Inactivation of Lgl1 in Glioblastoma

• Main Author: Gont, Alexander
• Other Authors: Lorimer, Ian
• Language: en
• Published: Université d'Ottawa / University of Ottawa 2016
• Subjects: cancer; glioblastoma; Lgl
• Online Access: http://hdl.handle.net/10393/34965; http://dx.doi.org/10.20381/ruor-4972

Glioblastoma is the most aggressive and invasive adult brain cancer. In glioblastoma, the loss of the tumour suppressor PTEN is the most common genetic alteration resulting in aberrant activation of the PI3-kinase pathway. In Drosophila, the loss of tumour suppressor Lgl results in massive overgrowth of brain tissue that is highly invasive when transplanted into wildtype hosts. Subsequent study of Lgl protein function revealed that it is important for maintenance of cell polarity and neuroblast differentiation through asymmetric cell divisions. It is unclear if inactivation of Lgl occurs in human brain cancers and what role it plays in glioblastoma malignancy. Firstly, this study demonstrated that the loss of PTEN leads to inactivation of Lgl1 via phosphorylation by atypical protein kinase C iota (PKCι). In primary glioblastoma cultures, preventing Lgl1 inactivation by either PTEN expression, PKCι knockdown or expression of non-phosphorylatable Lgl (Lgl3SA) promoted differentiation. In a follow-up study, the effect of active Lgl1 in glioblastoma invasion was investigated. Lgl3SA expression inhibited invasion in vitro through decreased motility. In an orthotopic xenograft mouse model using primary glioblastoma cells, Lgl3SA expression promoted differentiation and decreased invasion. Therefore, PTEN loss, acting via PKCι and Lgl1, has a key role in maintaining glioblastoma in an undifferentiated, highly invasive state similar to what is observed following Lgl loss in Drosophila.
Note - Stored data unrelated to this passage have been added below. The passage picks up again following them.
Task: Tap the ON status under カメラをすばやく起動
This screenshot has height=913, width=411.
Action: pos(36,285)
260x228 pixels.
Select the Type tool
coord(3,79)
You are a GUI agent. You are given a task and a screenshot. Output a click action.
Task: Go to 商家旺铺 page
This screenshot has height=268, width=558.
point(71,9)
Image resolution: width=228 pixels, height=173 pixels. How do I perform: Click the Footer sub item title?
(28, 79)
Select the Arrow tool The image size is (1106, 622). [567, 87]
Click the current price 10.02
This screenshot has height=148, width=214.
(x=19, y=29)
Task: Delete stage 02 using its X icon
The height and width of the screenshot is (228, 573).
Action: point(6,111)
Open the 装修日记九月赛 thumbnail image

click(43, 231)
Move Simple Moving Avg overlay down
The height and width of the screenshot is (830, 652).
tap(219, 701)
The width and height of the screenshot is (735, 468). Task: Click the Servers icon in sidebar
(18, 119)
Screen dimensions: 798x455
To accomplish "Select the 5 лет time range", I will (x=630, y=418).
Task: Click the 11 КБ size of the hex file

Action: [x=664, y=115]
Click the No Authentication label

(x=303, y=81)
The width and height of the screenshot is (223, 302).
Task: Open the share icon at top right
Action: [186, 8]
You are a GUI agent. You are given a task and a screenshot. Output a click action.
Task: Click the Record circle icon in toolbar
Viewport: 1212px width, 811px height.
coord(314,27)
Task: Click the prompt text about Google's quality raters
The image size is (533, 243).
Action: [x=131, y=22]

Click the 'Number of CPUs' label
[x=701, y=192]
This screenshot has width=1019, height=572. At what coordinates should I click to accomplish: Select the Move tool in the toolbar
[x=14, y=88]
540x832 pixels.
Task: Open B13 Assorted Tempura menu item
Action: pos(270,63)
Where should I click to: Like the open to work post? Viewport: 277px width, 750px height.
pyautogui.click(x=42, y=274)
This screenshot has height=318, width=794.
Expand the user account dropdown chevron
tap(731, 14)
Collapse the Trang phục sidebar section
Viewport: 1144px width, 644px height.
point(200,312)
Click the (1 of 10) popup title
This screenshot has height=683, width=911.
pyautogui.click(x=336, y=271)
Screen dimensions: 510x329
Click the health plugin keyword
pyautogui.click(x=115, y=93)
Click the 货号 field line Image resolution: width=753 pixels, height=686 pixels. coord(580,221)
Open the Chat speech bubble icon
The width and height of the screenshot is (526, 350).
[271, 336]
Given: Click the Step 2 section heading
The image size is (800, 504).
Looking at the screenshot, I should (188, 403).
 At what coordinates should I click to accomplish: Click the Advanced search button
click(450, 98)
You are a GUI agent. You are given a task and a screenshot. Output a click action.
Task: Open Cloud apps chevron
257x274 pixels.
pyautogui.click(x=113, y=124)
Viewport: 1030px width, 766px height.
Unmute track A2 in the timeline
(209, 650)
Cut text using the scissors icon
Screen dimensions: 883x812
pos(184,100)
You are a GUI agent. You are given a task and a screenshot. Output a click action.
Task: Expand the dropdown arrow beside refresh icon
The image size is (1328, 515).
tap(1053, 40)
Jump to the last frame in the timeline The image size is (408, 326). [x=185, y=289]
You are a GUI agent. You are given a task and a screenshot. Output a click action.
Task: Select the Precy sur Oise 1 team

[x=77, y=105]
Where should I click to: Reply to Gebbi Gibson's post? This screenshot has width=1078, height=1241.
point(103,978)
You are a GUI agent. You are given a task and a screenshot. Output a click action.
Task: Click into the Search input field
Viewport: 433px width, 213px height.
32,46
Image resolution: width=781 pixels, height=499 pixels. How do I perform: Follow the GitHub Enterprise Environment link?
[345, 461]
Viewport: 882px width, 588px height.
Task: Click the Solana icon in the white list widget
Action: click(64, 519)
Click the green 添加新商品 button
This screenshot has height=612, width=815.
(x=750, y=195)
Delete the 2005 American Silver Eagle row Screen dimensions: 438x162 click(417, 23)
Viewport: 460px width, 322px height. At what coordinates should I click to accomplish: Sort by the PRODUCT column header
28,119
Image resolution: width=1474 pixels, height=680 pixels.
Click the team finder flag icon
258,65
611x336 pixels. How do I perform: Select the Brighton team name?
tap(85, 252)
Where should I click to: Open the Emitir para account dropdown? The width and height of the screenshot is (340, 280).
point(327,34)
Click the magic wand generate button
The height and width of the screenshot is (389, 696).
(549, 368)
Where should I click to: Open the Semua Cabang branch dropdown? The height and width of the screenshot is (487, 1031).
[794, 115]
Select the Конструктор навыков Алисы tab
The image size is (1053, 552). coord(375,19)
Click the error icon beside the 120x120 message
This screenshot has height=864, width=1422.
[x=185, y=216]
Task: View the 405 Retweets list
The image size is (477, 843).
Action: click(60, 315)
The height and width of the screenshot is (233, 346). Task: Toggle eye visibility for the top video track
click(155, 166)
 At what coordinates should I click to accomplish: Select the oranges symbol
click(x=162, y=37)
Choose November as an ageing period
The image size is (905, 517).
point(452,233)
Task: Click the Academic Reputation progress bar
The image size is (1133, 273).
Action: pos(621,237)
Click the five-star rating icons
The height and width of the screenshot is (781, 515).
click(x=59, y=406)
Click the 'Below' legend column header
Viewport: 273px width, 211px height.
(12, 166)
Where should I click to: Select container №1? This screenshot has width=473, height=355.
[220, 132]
PREX1 was investigated as a potential link between PTEN loss and activation of PKCι. PREX1, a Rac activator, is synergistically activated by the PI3-kinase product PIP3 and G protein-coupled receptor (GPCR) βγ subunits. PREX1 expression was detected in primary glioblastoma cell cultures as well as the majority of patient tumour samples. Both PI3-kinase and GPCR βγ subunit activity is required for PREX1 to promote invasion in glioblastoma. In primary glioblastoma cells, Rac1 preferentially associated with Par6a leading to activation of PKCι. Knockdown of PREX1 decreased activation of PKCι. Thus, PREX1 stimulates PKCι activity in glioblastoma likely by modulating the Rac1/Par6a/PKCι complex. The PI3-kinase pathway is activated by mutation in most glioblastomas and these results show this requires a context of GPCR signalling to promote invasion.